Un homme d’une cinquantaine d’années marche sous un ciel étoilé. Il slalome entre les escaliers de secours donnant cet unique relief aux immeubles new-yorkais. C’est ma toute première image, je décide de la suivre avec ce type. L’album ne mérite pas une biographie de groupe, juste le sentiment d’un instant.

C’est avec le visage masqué par une gavroche de velours noire et un col remonté sur ses joues que l’homme continue sa route en faisant claquer le bas de son par-dessus noir sur le cuir de ses bottes taille 43. Il bruine et des flaques d’eau se forment, grandissent puis débordent jusqu’à recouvrir la chaussée défoncée. Titubant, il m’amène à passer devant une poignée de clubs déserts où quelques jazzmen tirent des accords ambigus devant un public au fond de la cuve. Quelques sonorités de cuivres cabossés se faufilent sous les portes pour gouter au grand air de la liberté. Les poubelles dégueulent le quotidien crasseux des habitants du quartier, je trébuche sur une boite de conserve.

Le probable gangster marche et se retourne, sentant qu’il est suivi. Walkman sur les oreilles, je tente de me faire discret en écoutant Certain General, l’ester d’une copulation entre Tuxedomoon, Joy Division, the Rapture, une plage (n’importe laquelle) et bizarrement, This is it des Strokes. L’eau suinte le long des escaliers en fer rouillé.

Bloc de données ▸
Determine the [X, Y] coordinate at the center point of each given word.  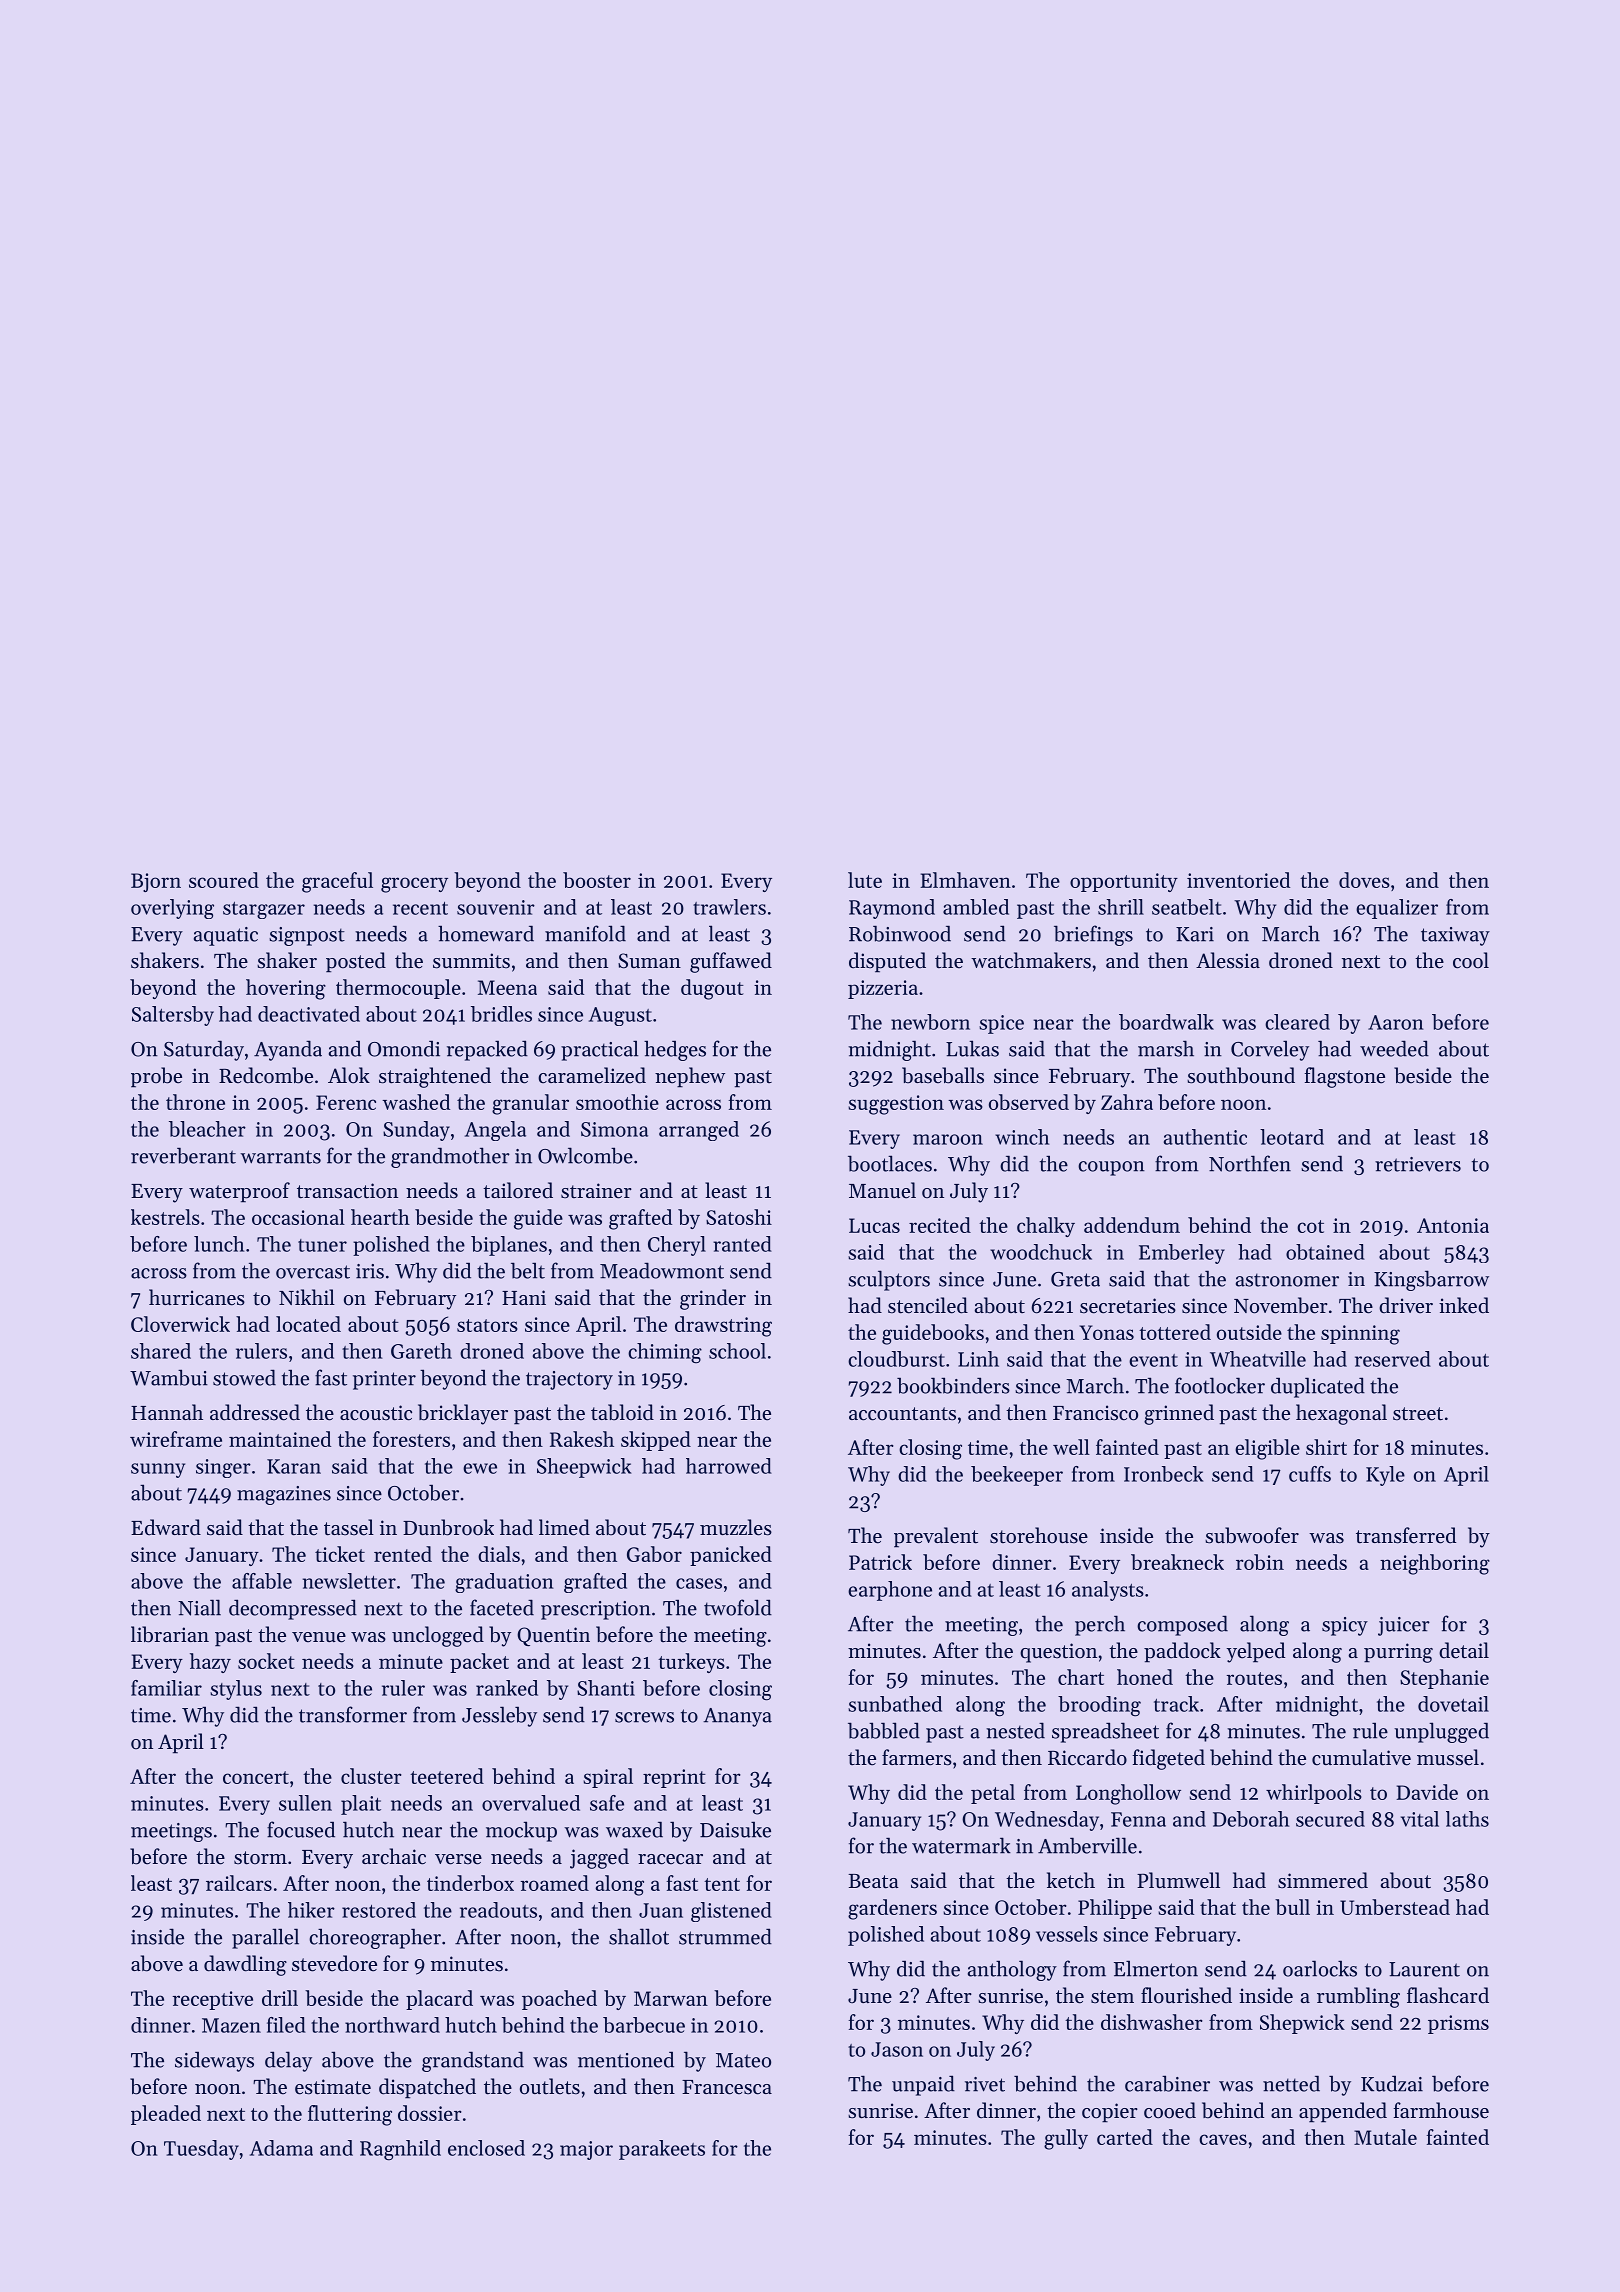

Consignes ▸
1. Recopiez fidèlement un passage du texte : commencez aux mots "Un homme d’une" et arrêtez-vous après "sentiment d’un instant.".
2. Relevez dans le texte chacune des pièces d'habillement que porte l'homme suivi.
Ces données proviennent d'une source distincte du texte.

Corrigé ▸
1.
Un homme d’une cinquantaine d’années marche sous un ciel étoilé. Il slalome entre les escaliers de secours donnant cet unique relief aux immeubles new-yorkais. C’est ma toute première image, je décide de la suivre avec ce type. L’album ne mérite pas une biographie de groupe, juste le sentiment d’un instant.

2.
une gavroche de velours noire
un col remonté sur ses joues
un par-dessus noir
des bottes taille 43